Major ethical concerns exist about including very young children in clinical trial research. Such young children would not be expected to understand the risks of such research. To explore these concerns further, the PATS protocol underwent further ethical and safety review by the Ethics Workgroup of the NIMH National Advisory Mental Health Council, the FDA's Neuropharmacological Division, and the NIMH Data and Safety Monitoring Board (DSMB) prior to funding. In addition, the study's outline was presented for discussion at the Research Forum of the Annual Meeting of the AACAP in 2000, where further recommendations were collected (Greenhill et al., 2003). Below, the design of the PATS trial is described in detail and decisions that were faced as a result of these considerations are highlighted. A more comprehensive set of papers describing the initial findings of the PATS trial will soon be available.
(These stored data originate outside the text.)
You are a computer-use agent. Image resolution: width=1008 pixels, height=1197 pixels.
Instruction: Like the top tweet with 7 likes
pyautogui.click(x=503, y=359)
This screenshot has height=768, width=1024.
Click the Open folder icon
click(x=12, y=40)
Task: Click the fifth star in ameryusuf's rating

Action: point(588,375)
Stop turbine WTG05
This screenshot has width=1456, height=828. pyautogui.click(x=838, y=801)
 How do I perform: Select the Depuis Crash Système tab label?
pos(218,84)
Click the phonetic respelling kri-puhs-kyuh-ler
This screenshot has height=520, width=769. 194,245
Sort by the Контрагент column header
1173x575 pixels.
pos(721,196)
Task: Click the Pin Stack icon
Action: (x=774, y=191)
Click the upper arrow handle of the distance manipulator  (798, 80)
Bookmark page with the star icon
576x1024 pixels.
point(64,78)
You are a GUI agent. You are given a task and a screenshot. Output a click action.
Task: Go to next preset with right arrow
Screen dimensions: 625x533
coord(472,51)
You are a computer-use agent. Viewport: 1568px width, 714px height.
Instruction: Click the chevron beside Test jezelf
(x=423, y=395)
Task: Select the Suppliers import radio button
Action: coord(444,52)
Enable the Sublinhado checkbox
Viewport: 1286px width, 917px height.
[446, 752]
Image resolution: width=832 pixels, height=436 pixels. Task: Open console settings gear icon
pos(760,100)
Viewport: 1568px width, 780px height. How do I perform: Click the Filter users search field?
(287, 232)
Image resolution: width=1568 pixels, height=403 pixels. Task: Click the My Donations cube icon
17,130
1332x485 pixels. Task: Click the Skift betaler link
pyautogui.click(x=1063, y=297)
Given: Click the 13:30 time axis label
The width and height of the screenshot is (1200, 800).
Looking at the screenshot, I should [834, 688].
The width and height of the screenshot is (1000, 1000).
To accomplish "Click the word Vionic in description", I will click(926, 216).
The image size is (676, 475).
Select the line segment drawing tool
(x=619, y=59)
Phase 1: Screening and enrollment

All patients underwent a comprehensive assessment battery that was designed to maximize ADHD diagnostic validity for all enrolled patients. To be eligible for the study, patients had to meet both dimensional symptom criteria (both parent and teacher rating scale scores >1.5 SD above age- and gender-adjusted mean for preschoolers) and categorical diagnostic criteria (positive diagnosis on Diagnostic Interview Schedule for Children Version IV and semi-structured diagnostic interview). Furthermore, all cases were presented to a cross-site panel of clinicians and only those patients for whom there was consensus agreement that all inclusion and no exclusion criteria were met could be enrolled into the study. The screening procedures and approach for establishing diagnostic validity were guided by recommendations from both the FDA and the Ethics Workgroup of the NIMH to include only the most severe cases and for whom impairment and multisetting symptomatology could be established (eg, Greenhill et al., 2003). Moreover, patients were required to exhibit symptoms for a minimum of 9 months (vs the Diagnostic and Statistical Manual of Mental Disorders Fourth Edition criterion of 6 months).

Phase 2: Parent training

The parent training phase was added to the protocol as a means of providing a more conservative approach to treating a vulnerable population of children with ADHD. Such an approach is consistent with guidelines specified by the AACAP to attempt a psychosocial intervention before preschoolers with ADHD are placed on medication (Dulcan, 1997). The parent training was based on the Community Parent Education (COPE) model developed by Cunningham and colleagues (Cunningham et al., 2000; Cunningham, Bremner, & Boyle, 1995; Cunningham, Bremner, & Secord, 1998). The intervention consisted of 10 weekly, 2-hour group sessions led by a parent trainer with similar qualifications as those in the NIMH MTA Study (Wells et al., 2000), namely, an ABD or PhD psychologist, or an experienced master's-level clinician. Since screening did not occur at the same time for all families, some families had to wait longer than others from the time of screening to the beginning of parent training so that an adequate group size could be achieved. Sites were encouraged to allow screen failures the option of participating in parent training to increase the group size. If parents requested and clinicians agreed that patients were severely symptomatic, children could be moved directly into medication phase while completing the parent training phase.

Phase 3: Baseline

Beginning in week 8 of the 10-week parenting workshop, patients were scheduled for Baseline assessment to determine continued symptomatology and eligibility to continue in the trial. Baselines assessment consisted of collection of both parent and teacher behavior rating scales, as well as ratings of impairment by parents, teachers, and an expert clinician. Specific a priori criteria for continued symptomatology and impairment were established to ensure that patients who showed improvement during the parent workshop were not unnecessarily exposed to medication.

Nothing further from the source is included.